Your comprehensive travel guide to Iran - All in one place!
Iran is home to one of the oldest civilizations on Earth, where turquoise-domed mosques, glittering palaces, and the tombs of long gone poets reveal the mysteries and intrigues of the ancients. Yet beneath the footprints of man lies an even lesser known, wilder Iran, brimming with remarkable geologic formations, ancient forests, and overgrown monuments that nature has reclaimed as its own.
Iran formerly known as Persia is situated at the crossroads of Central Asia, South Asia, and the Arab states of the Middle East. This strategic position and its access to the Persian Gulf in the south have made Iran an important country throughout its history.
Much of Iran is cut off from the outside world by a beautiful but often lonely landscape. High, rugged mountains create a barrier with Iran's neighbors in the west, and the eastern region is covered by a barren, salty desert.

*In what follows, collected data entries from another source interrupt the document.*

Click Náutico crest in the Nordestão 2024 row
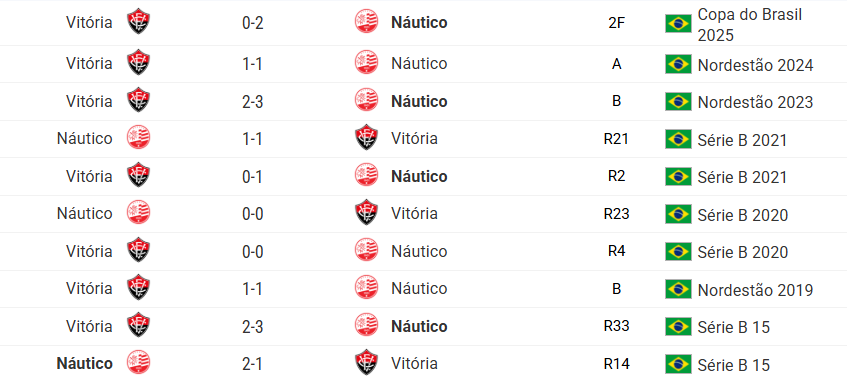 pos(366,64)
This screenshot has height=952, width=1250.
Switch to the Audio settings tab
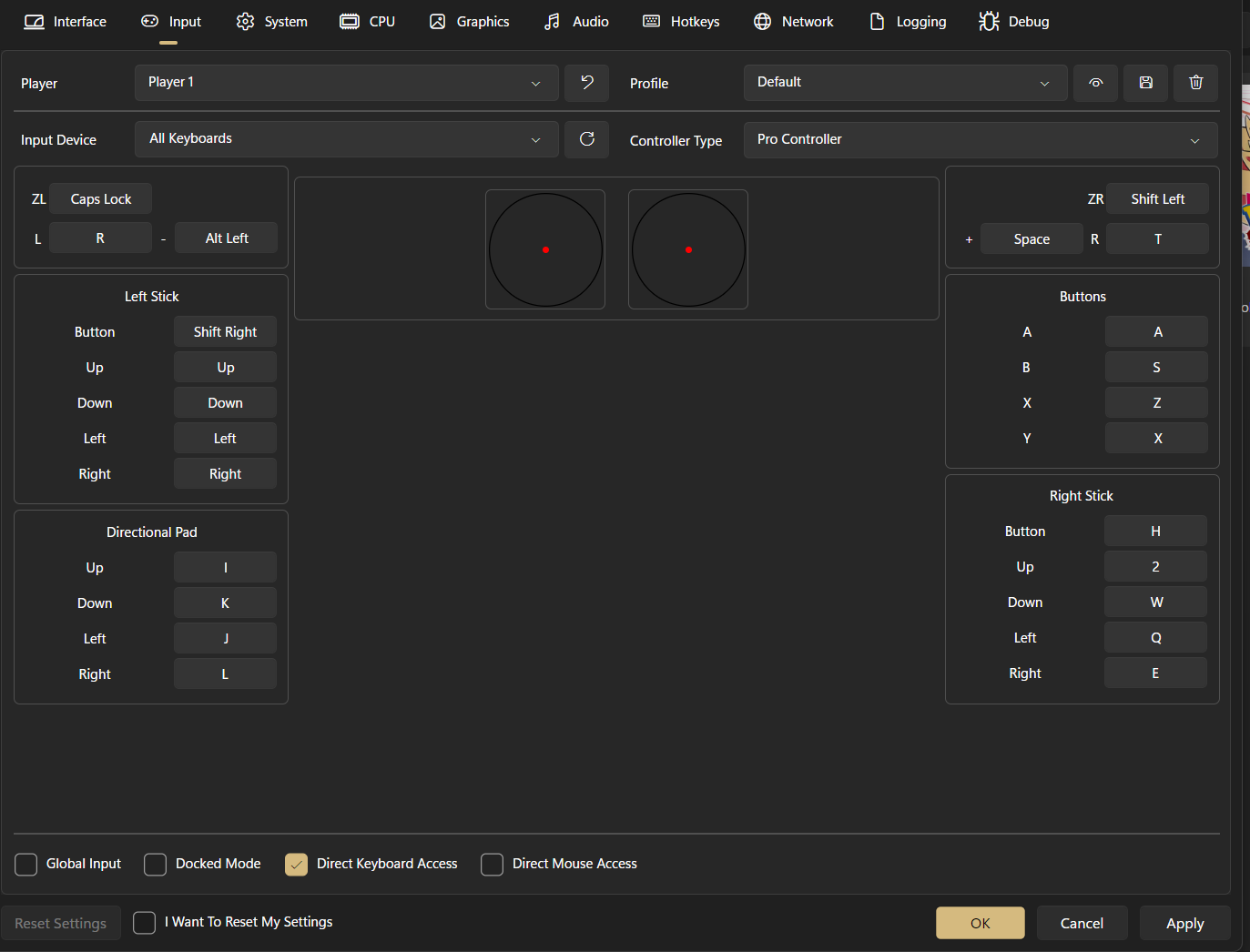click(576, 22)
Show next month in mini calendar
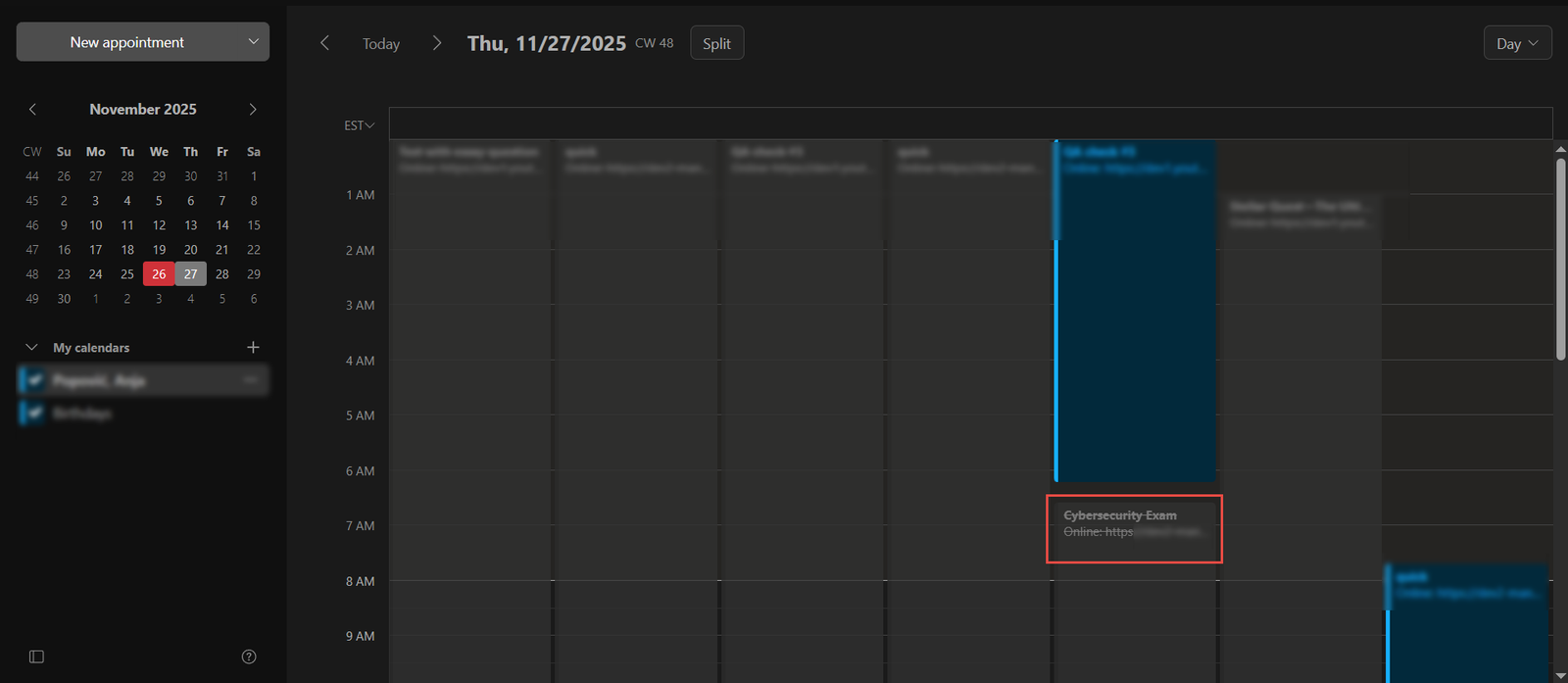Image resolution: width=1568 pixels, height=683 pixels. [x=253, y=109]
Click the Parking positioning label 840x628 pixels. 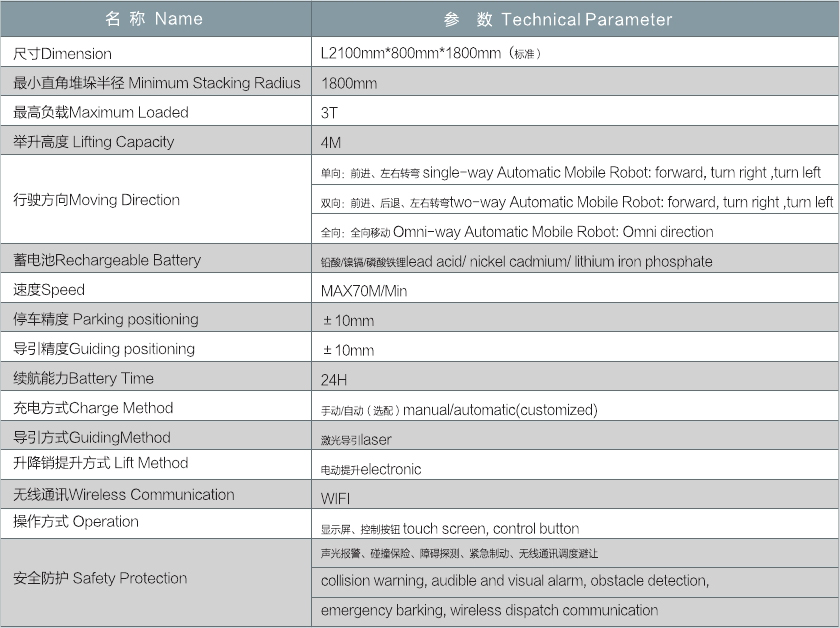[105, 320]
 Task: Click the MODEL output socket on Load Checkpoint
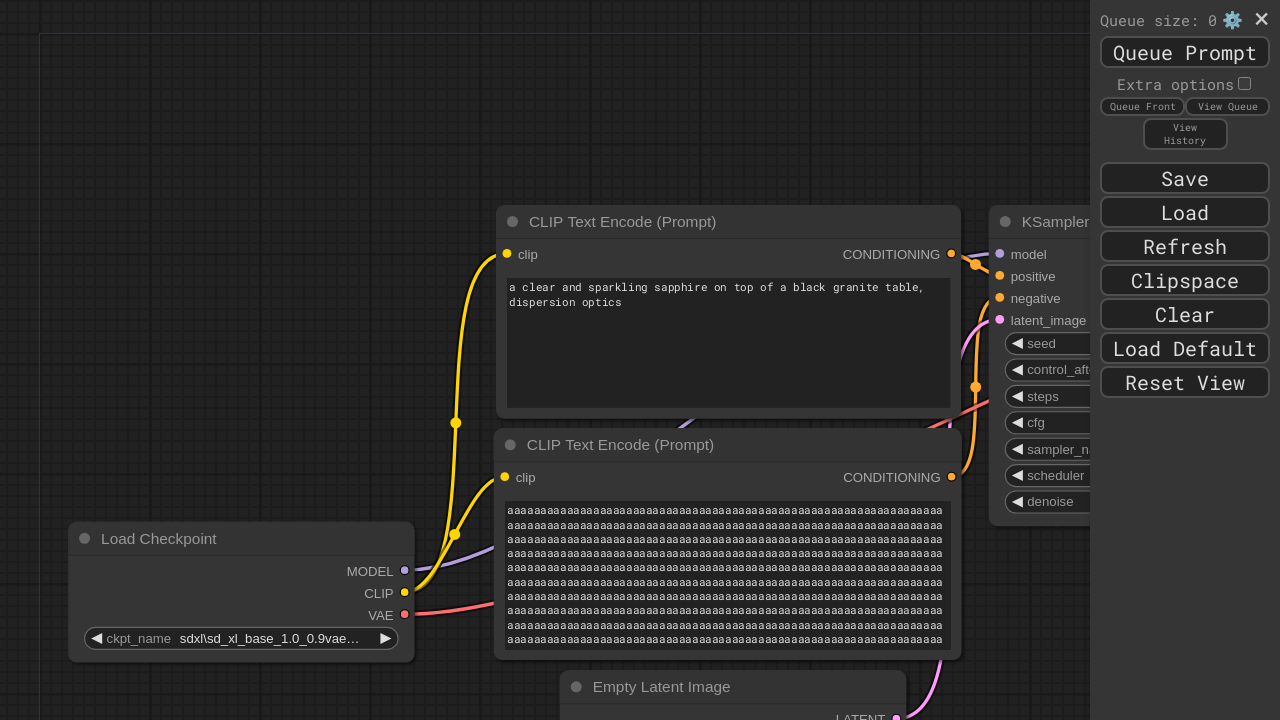[405, 571]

In Iran's north, a narrow, fertile strip borders the Caspian Sea, and in the south, lowlands rim the Persian Gulf and the Gulf of Oman. Most people in Iran live along the edges of a high plateau that runs through the middle of the country.
As one of the oldest civilizations in the world, Iranians and Persians have contributed much to the historical timeline of mankind. They had a huge hand in developing the textile industry, which commenced in the region as early as the Neolithic Era. In modern times, Iranian craftspeople are quite famous for their beautiful, and elaborately designed, Persian rugs and carpets. Iranians were also said to have given the world such delicacies as ice cream, cookies, and wine. Private banking was first developed in Persia over 2,000 years ago, as were standardized weights, money, and measures. In 537 BC, Cyrus the Great created a written declaration of human rights. Following him, King Darius I had a far-reaching human rights charter written only shortly thereafter. These are among the earliest human rights documents to be discovered to date.
Iran is home to approximately 72 million people of dozens of different ethnic backgrounds. Important ethnic groups include the Persians (51%), Azeris (24%), Mazandarani and Gilaki (8%), Kurds (7%), Iraqi Arabs (3%), and Lurs, Balochis, and Turkmens (2% each). Smaller populations of Armenians, Persian Jews, Assyrians, Circassians, Georgians, Mandaeans, Kazakhs, and Romany also live in various enclaves within Iran.
With an increased educational opportunity for women, Iran's birth rate has declined markedly in recent years after booming in the late 20th century.